Baptist church pastors know that interactions with church deacons can, under some circumstances, become stressful. As an “area missionary” for the Baptist State Convention of North Carolina, Randall’s younger brother Tom was occasionally invited to lead local church deacon retreats. During one such gathering at FBC Greensboro, Tom conducted the group through a study of the biblical origins of deacon ministry and the delineation of deacon qualifications, as outlined in Paul’s first letter to Timothy.

Reminding everyone that the word “deacon” means “servant,” Tom encouraged the body to abandon the familiar temptation to function as a ministry watchdog or a board of directors and instead to begin looking for ways to serve as ministers to the congregation while setting before its members appropriate examples of model churchmanship.

The admonition did not “take” with everyone. At a subsequent monthly meeting, one member of the Greensboro diaconate rose to enter what (for him) was a standard and oft-repeated observation—that there were too few baptisms and that church membership figures for the current year showed a slight decline from the year before. What was the explanation, and what could be done about it? (When attending and observing as a ministry staff member, I anticipated

some defense or other response from my pastor. But as on previous such occasions, it did not come.)

Randall was not always so “serene.” In the course of his message on conflict, he had warned, “Now hear this—the New Testament does not give us permission to be angry . . . . [Rather, under the correct circumstances] the New Testament gives us a mandate to be so.” Still, anger—if indeed he experienced it—was a response that Randall kept judiciously suppressed, displaying it only when an occasion seemed to require it.
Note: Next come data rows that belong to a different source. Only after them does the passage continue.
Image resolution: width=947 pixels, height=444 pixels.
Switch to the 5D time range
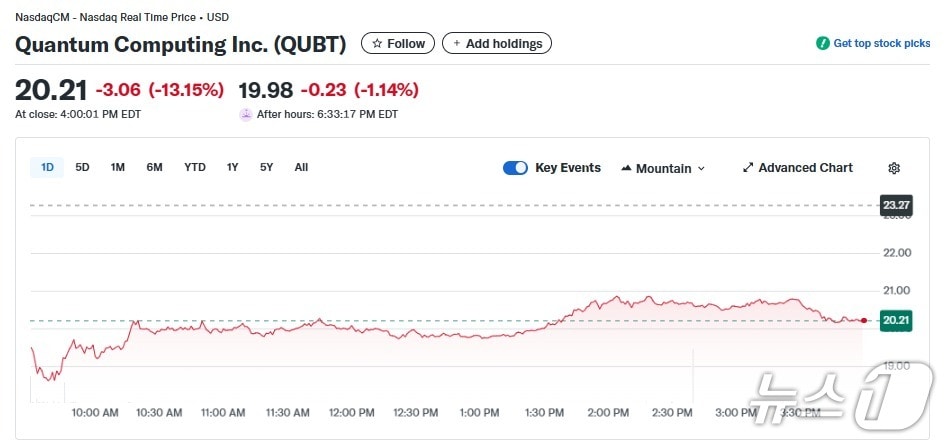(82, 167)
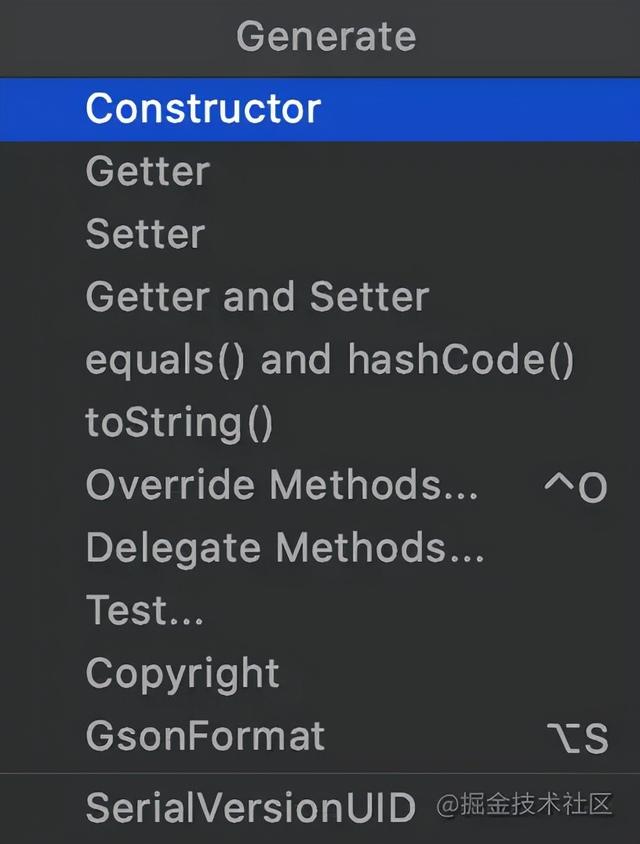Screen dimensions: 640x844
Task: Generate equals() and hashCode() methods
Action: pyautogui.click(x=330, y=360)
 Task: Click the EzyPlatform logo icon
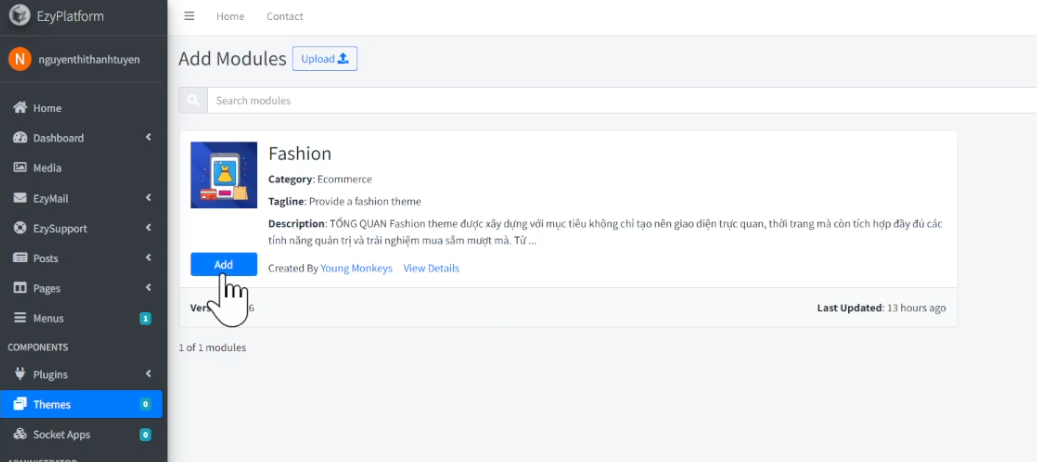coord(18,16)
Miranda (not her real name) was a young woman who attended Sunday morning services for a brief period during Randall’s time in the Gate City. She had a pronounced need for attention—particularly from church ministers. Having arisen from a Roman Catholic background, Miranda would often approach Randall in the hallways, address him as “Father,” and proceed to confess some behavior or attitude that she believed to be sinful. Habitually late for services, when Miranda did arrive, she would make noisy entrances into the room and position herself ostentatiously on a front pew. Once when Randall was leading a Communion service during early worship, she entered the church chapel from a side door to the altar, coffee in hand, whispering audibly to worshipers as they prepared to receive the bread and cup.

Randall proceeded with the service and concluded with a prayer of blessing, appearing unfazed by what was an obvious distraction. As worshipers departed for Sunday school, however, he approached Miranda, took her by the hand, and asked me to come along as he conducted Miranda from the room and upstairs to the pastor’s study.

Once inside, Randall closed the door, went down on one knee, clasped both of the young woman’s hands tightly in his own, and addressed her: “Miranda, I don’t know if you understand what you did downstairs just now. What you did was interrupt the most solemn and sacred observance that we Christians have together. In the process you spoiled the entire experience for many of the people who were there.”

Miranda remained silent and appeared stunned as the pastor continued. “And this is how serious it was, and I want you to hear me when I tell you how serious I am. You are and will remain a welcome and valued part of this congregation. But if you ever, ever do anything like that again, I am going to call the police! Do you understand what I am saying?” Miranda understood, for she never repeated the infraction. The episode illustrated the disinclination of Randall Lolley to respond angrily to any frustration or irritation—except in the most egregious circumstances.